Definition of Terror

Recently I was researching the life of Herta Muller, the winner of the 2009 Nobel Prize for Literature. Inspired by the excerpt below,  I have put her books at the top of my long reading list.

Though I was not a direct target of terror in Darfur, I felt, usually in retrospect (our minds do protect us when we focus on work) that I had been drenched in and shaken by the suffering and grief around me. I am reminded  that the struggle against state terror needs as many faces and voices as are able to muster. We can never be complacent, not here in our cradle of privilege, and especially not about the catastrophic rule of terror in Sudan.

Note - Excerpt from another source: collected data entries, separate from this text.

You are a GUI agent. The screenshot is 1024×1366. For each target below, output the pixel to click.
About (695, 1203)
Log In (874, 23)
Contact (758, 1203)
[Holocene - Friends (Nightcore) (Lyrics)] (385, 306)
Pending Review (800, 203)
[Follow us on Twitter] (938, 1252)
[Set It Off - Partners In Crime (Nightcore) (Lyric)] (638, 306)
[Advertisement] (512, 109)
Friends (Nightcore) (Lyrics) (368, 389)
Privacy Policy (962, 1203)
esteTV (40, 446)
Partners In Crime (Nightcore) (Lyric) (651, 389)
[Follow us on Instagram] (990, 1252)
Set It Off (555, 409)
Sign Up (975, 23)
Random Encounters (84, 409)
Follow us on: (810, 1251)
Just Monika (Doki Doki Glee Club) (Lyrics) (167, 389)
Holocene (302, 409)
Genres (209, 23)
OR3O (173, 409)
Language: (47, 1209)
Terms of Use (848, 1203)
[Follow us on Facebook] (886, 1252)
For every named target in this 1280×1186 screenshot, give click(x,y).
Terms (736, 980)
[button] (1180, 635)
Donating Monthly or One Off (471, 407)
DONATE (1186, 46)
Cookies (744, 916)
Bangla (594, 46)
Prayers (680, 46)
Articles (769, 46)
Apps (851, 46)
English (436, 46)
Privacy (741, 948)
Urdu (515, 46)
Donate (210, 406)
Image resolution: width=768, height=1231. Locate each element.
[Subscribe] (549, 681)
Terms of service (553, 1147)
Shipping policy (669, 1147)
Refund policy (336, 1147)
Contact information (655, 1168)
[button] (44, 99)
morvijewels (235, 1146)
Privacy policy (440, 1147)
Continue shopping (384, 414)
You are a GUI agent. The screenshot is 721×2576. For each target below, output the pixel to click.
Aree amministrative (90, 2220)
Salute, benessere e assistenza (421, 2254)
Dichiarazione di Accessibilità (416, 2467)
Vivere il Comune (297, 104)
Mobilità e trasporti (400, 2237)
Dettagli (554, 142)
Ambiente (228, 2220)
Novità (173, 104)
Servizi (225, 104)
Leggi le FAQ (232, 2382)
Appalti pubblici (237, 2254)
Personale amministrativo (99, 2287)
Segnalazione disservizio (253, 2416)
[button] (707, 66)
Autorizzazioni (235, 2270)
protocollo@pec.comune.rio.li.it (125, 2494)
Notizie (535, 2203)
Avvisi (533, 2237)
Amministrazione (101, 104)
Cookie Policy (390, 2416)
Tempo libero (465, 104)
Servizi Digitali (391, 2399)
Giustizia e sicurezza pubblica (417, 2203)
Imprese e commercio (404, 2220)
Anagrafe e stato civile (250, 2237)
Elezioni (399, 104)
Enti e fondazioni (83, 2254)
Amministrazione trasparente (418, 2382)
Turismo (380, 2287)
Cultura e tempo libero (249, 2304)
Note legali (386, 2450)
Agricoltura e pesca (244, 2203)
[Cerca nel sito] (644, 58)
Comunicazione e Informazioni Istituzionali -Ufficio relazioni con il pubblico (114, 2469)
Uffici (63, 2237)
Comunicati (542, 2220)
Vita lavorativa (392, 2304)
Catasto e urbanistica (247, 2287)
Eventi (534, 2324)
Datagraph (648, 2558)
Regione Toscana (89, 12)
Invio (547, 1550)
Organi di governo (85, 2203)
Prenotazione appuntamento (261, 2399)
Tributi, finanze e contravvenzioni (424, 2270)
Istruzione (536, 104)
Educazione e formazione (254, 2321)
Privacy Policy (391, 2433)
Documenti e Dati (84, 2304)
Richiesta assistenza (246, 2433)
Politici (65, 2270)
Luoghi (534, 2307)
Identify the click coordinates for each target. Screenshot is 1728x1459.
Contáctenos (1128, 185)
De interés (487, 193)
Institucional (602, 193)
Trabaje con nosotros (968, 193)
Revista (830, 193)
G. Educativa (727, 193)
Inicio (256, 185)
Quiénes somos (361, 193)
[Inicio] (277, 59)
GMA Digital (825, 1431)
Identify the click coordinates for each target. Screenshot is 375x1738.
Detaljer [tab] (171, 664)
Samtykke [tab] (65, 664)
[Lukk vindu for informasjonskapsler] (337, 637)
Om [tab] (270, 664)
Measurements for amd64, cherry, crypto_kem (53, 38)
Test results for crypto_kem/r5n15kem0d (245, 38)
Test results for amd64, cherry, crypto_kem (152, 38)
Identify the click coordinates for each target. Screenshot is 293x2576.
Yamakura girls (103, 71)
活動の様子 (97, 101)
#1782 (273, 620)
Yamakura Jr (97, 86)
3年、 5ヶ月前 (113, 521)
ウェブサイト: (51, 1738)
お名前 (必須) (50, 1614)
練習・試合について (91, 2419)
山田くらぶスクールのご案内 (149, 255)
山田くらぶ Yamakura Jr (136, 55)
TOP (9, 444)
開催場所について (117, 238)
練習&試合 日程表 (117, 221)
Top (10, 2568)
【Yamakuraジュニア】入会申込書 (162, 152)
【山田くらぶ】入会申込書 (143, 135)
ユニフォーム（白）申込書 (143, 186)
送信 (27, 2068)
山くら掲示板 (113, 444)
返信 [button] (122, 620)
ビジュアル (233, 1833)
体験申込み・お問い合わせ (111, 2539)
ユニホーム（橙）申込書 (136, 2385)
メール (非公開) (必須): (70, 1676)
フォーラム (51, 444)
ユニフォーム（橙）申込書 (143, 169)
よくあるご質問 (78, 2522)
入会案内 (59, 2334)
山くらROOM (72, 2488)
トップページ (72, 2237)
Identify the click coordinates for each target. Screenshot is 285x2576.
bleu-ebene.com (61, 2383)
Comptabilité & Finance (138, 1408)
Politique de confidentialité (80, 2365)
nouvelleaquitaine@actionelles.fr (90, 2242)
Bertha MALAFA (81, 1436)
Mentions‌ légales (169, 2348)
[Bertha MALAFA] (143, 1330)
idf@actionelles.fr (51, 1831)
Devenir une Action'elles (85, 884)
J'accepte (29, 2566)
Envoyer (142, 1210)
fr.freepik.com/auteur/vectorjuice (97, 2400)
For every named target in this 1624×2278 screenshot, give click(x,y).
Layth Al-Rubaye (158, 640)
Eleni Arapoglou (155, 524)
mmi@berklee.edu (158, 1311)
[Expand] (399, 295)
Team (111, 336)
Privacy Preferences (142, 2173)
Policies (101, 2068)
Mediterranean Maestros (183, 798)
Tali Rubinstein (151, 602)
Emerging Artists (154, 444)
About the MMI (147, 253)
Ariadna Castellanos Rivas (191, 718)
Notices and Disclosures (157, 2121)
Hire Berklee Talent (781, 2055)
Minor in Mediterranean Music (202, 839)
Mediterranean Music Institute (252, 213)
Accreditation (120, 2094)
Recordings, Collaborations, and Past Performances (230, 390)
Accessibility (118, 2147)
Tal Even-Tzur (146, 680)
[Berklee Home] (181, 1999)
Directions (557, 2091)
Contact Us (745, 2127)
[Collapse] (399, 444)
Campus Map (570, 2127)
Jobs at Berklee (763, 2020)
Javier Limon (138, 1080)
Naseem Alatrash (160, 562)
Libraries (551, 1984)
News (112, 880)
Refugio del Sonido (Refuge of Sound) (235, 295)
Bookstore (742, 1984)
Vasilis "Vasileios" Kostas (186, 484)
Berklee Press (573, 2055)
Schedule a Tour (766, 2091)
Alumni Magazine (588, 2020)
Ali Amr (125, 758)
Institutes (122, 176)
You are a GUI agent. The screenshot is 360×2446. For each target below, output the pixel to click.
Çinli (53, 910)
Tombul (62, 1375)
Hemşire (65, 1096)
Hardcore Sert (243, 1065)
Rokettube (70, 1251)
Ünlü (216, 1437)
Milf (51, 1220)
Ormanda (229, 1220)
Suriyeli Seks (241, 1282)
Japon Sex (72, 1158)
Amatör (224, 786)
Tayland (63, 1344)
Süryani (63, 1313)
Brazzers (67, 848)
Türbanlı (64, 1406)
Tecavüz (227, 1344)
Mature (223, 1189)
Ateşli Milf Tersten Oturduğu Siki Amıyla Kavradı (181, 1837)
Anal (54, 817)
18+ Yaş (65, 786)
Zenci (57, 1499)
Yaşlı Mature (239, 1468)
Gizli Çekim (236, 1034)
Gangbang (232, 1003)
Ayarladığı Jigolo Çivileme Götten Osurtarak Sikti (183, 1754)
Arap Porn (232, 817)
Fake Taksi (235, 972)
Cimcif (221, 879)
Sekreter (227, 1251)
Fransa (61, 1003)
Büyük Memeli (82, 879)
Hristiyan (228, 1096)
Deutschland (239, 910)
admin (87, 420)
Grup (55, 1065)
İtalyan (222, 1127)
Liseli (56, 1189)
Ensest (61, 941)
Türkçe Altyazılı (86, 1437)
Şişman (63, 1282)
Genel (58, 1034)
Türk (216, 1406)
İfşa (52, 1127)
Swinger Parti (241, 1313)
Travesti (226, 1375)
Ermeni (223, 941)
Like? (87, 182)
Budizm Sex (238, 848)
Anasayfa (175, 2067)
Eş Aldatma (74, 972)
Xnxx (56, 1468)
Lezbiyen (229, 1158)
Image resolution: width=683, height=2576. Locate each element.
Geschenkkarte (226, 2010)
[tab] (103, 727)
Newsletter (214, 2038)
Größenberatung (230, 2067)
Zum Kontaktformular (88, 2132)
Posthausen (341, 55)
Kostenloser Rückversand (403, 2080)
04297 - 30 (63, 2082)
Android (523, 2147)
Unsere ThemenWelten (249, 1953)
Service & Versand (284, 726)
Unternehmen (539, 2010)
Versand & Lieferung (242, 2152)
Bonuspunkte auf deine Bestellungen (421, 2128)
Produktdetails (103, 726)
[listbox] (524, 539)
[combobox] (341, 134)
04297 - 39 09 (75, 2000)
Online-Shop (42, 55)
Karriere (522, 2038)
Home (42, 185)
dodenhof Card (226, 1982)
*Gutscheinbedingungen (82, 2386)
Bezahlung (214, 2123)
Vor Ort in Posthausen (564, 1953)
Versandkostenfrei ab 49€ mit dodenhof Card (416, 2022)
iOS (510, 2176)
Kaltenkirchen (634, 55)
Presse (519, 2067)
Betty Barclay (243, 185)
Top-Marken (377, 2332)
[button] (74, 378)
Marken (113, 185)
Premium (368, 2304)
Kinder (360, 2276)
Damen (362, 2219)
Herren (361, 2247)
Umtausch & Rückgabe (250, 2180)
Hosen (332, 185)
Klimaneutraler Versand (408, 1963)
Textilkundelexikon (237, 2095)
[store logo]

“There is a Romantic misconception that terror has always to be impressive, fierce and appropriately Luciferian – in other words, that terror is nothing if it is not spectacular. However, that’s rarely the case in real life. As Czeslaw Milosz excellently put it in The Native Realm, “Terror is not … monumental; it is abject, it has a furtive glance, it destroys the fabric of human society and changes the relationships of millions of individuals into channels for blackmail.” Terror can be mediocre, even idiotic, yet omnipresent. Terror can be terribly banal, utterly un-Romantic, but never-ending. Terror is when the secret police persuade your best friend to inform on you; when objects start moving around your room in your absence; when the secret police interrogator tells you, right before you leave his office after a day-long interrogation, that “accidents do happen,” or when your friends start committing (poorly) staged suicides.”